## Dataset extract
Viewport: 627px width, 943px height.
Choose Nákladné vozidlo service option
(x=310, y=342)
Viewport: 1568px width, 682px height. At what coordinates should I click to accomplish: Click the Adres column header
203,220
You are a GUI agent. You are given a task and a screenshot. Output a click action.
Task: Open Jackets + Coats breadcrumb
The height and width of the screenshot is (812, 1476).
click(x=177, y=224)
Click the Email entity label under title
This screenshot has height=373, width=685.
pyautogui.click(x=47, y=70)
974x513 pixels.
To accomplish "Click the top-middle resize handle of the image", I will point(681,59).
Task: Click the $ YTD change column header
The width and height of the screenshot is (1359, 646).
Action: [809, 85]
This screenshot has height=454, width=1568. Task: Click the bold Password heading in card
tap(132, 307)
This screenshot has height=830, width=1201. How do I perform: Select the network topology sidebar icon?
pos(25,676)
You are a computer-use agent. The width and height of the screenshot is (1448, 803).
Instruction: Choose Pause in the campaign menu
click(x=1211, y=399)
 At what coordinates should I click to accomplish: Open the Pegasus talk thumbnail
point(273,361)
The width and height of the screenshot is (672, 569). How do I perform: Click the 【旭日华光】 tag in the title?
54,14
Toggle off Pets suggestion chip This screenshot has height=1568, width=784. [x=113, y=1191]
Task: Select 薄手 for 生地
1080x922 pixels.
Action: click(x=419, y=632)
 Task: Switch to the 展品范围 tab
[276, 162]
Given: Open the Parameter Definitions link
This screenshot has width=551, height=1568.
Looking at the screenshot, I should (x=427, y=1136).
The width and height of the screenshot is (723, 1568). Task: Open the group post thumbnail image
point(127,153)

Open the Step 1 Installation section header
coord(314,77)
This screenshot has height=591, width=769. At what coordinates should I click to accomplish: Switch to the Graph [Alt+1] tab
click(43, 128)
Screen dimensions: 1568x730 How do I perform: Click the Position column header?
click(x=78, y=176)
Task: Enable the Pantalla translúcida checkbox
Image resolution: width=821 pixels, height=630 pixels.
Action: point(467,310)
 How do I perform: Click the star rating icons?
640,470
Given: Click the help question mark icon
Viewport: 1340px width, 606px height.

## Work to complete
Each record above must be given again exactly.

## Response to the exercise
Viewport: 627px width, 943px height.
Choose Nákladné vozidlo service option
(x=310, y=342)
Viewport: 1568px width, 682px height. At what coordinates should I click to accomplish: Click the Adres column header
203,220
You are a GUI agent. You are given a task and a screenshot. Output a click action.
Task: Open Jackets + Coats breadcrumb
The height and width of the screenshot is (812, 1476).
click(x=177, y=224)
Click the Email entity label under title
This screenshot has height=373, width=685.
pyautogui.click(x=47, y=70)
974x513 pixels.
To accomplish "Click the top-middle resize handle of the image", I will point(681,59).
Task: Click the $ YTD change column header
The width and height of the screenshot is (1359, 646).
Action: [809, 85]
This screenshot has height=454, width=1568. Task: Click the bold Password heading in card
tap(132, 307)
This screenshot has height=830, width=1201. How do I perform: Select the network topology sidebar icon?
pos(25,676)
You are a computer-use agent. The width and height of the screenshot is (1448, 803).
Instruction: Choose Pause in the campaign menu
click(x=1211, y=399)
 At what coordinates should I click to accomplish: Open the Pegasus talk thumbnail
point(273,361)
The width and height of the screenshot is (672, 569). How do I perform: Click the 【旭日华光】 tag in the title?
54,14
Toggle off Pets suggestion chip This screenshot has height=1568, width=784. [x=113, y=1191]
Task: Select 薄手 for 生地
1080x922 pixels.
Action: click(x=419, y=632)
 Task: Switch to the 展品范围 tab
[276, 162]
Given: Open the Parameter Definitions link
This screenshot has width=551, height=1568.
Looking at the screenshot, I should (x=427, y=1136).
The width and height of the screenshot is (723, 1568). Task: Open the group post thumbnail image
point(127,153)

Open the Step 1 Installation section header
coord(314,77)
This screenshot has height=591, width=769. At what coordinates should I click to accomplish: Switch to the Graph [Alt+1] tab
click(43, 128)
Screen dimensions: 1568x730 How do I perform: Click the Position column header?
click(x=78, y=176)
Task: Enable the Pantalla translúcida checkbox
Image resolution: width=821 pixels, height=630 pixels.
Action: point(467,310)
 How do I perform: Click the star rating icons?
640,470
Given: Click the help question mark icon
Viewport: 1340px width, 606px height.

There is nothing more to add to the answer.